Lie group embeddings

{$O(16r)\supset U(8r)\supset Sp(4r)\supset Sp(2r)\times Sp(2r) \supset Sp(2r) \supset U(2r) \supset O(2r) \supset O(r)\times O(r) \supset O(r)$}

{$U(2r)\supset U(r)\times U(r)\supset U(r)$}

Symmetric spaces

There are 10=3+7 infinite series of compact Riemannian symmetric spaces according to Cartan's classification. Three are {$O(n)\times O(n)/O(n)$}, {$U(n)\times U(n)/U(n)$}, {$Sp(n)\times Sp(n)/Sp(n)$}. Seven are quotients {$G/K$}. Six of these are found in real Bott periodicity and {$SU(p+q)/SU(p)\times SU(q)$} in complex Bott periodicity. In Wikipedia the "special" forms are given, without reflection, whereas in Stone-Chiu-Roy they are given in the general form. Perhaps they are the same if the reflections in the quotients cancel out.

A *-algebra is a real associative algebra {$A$} with unit {$1\in A$} and operation {$*:A\rightarrow A$} (like complex conjugation or quaternionic conjugation) with {$a^{**}=a$}, {$(a+b)^*=a^*+b^*$}, {$(\alpha a)^*=\alpha a^*)$}, {$(ab)^*=b*a*$} for all {$a,b\in A$}, {$\alpha\in\mathbb{R}$}.

John Baez forgetful functor {$F:\mathbf{Rep}(Cl_{0,n+1})\rightarrow\mathbf{Rep}(Cl_{0,n})$} restricts a *-representation of {$Cl_{0,n+1}$} to a *-representation of {$Cl_{0,n}$}.

{$F^{-1}(H)$} is a disjoint sum of compact symmetric spaces. Is this the adjoint functor, the free functor?

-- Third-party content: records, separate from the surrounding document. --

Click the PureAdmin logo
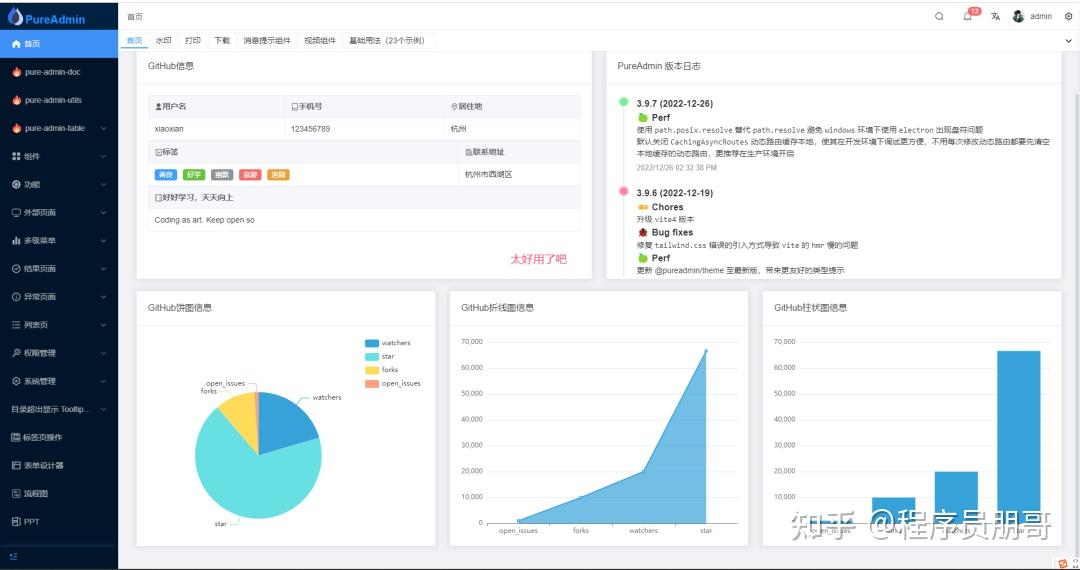 tap(45, 17)
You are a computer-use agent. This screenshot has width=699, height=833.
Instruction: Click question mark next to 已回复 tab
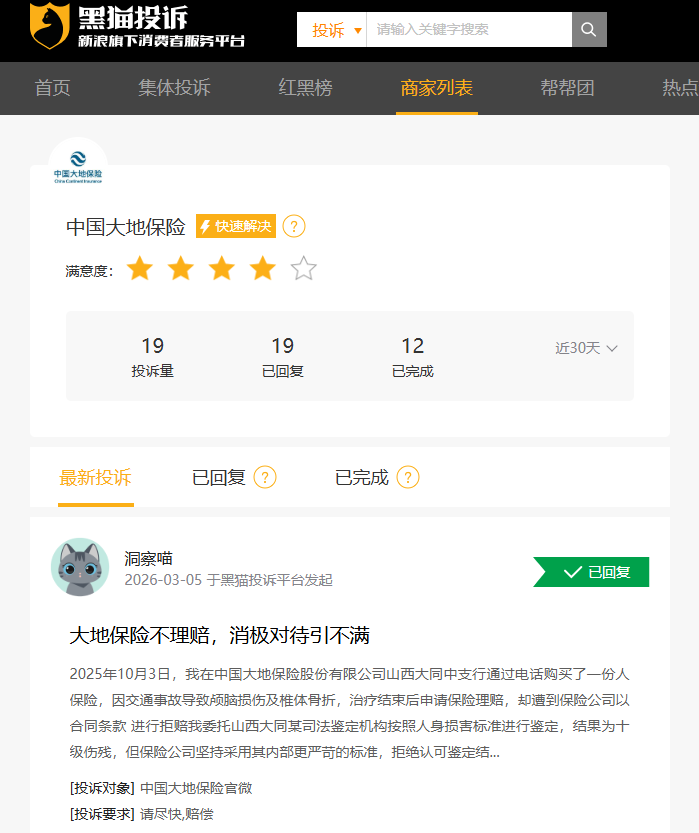264,477
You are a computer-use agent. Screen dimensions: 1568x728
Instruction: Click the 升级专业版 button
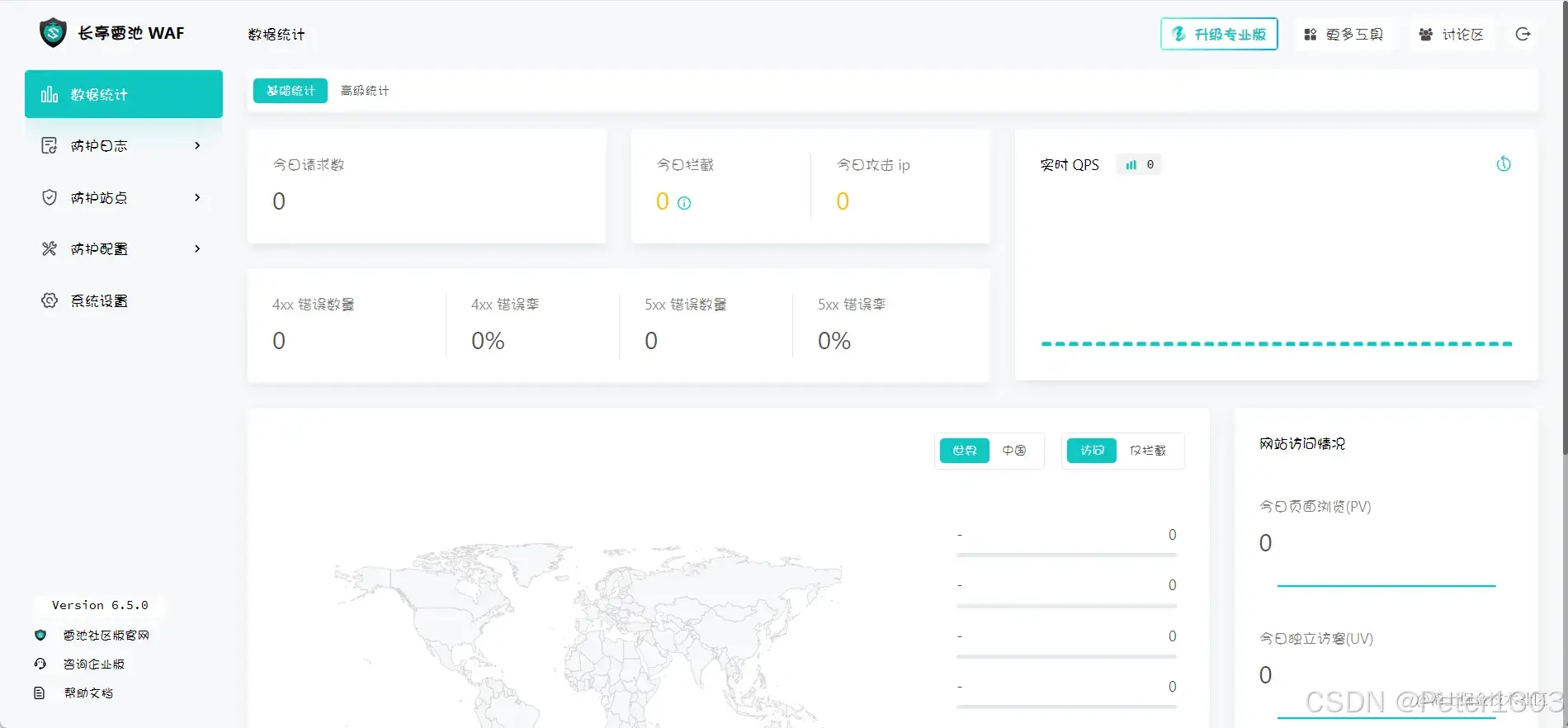pyautogui.click(x=1219, y=34)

From this point of view, the most basic are the split real Hilbert spaces {$\mathbf{Rep}(Cl_{0,7})$} from which {$F^{-1}$} takes us by direct sum? to real Hilbert spaces {$\mathbf{Rep}(Cl_{0,6})$}, then by complexification to complex Hilbert spaces {$\mathbf{Rep}(Cl_{0,5})$}, by quaterniofication to quaternionic Hilbert spaces {$\mathbf{Rep}(Cl_{0,4})$}, by direct sum? to split quaternionic Hilbert spaces {$\mathbf{Rep}(Cl_{0,3})$}, at the opposite end. Then it takes us back by doubling? to quaternionic Hilbert spaces {$\mathbf{Rep}(Cl_{0,2})$}, then to the underlying complex Hilbert spaces {$\mathbf{Rep}(Cl_{0,1})$}, then to the underlying real Hilbert spaces {$\mathbf{Rep}(Cl_{0,0})$}, and then by doubling? to the split real Hilbert spaces {$\mathbf{Rep}(Cl_{0,7})$}.

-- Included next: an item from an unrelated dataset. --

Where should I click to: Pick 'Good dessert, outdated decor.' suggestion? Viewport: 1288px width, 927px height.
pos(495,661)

Representations of Clifford algebras

The distinction is made between irreducible representations of {$Cl_{0,n-1}$} that can be extended to irreducible representations of {$Cl_{0,n}$} and those that can't. This can be done by way of symmetric spaces as quotients or by way of the adjoint to Baez's forgetful functor. I think this distinguishes those that involve a reflection and those that don't.

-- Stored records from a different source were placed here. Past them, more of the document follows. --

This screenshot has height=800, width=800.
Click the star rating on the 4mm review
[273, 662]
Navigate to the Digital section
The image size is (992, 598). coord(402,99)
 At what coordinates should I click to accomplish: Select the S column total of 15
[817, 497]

Given the inclusion {$i:Cl_{0,k}\rightarrow Cl_{0,k+1}$}, we see that the representations of the larger Clifford algebra are also representations of the smaller Clifford algebra, and so we can define {$i^*:N(C_{k+1})\rightarrow N(C_k)$} as a map on the Grothendieck groups for the monoids of the representations of the Clifford algebras. We can then compare and calculate the quotient group {$N(Cl_k)/i^*(N(Cl_{k+1}))=A_k$}. Crucially, not every representation of {$Cl_{0,k}$} may be gotten from a representation of {$Cl_{0,k+1}$}. A representation that was irreducible in {$Cl_{0,k+1}$} may be reducible in the context of {$Cl_{0,k}$}. This means that not every representation of {$Cl_{0,k}$} is extendible to a representation of {$Cl_{0,k+1}$}.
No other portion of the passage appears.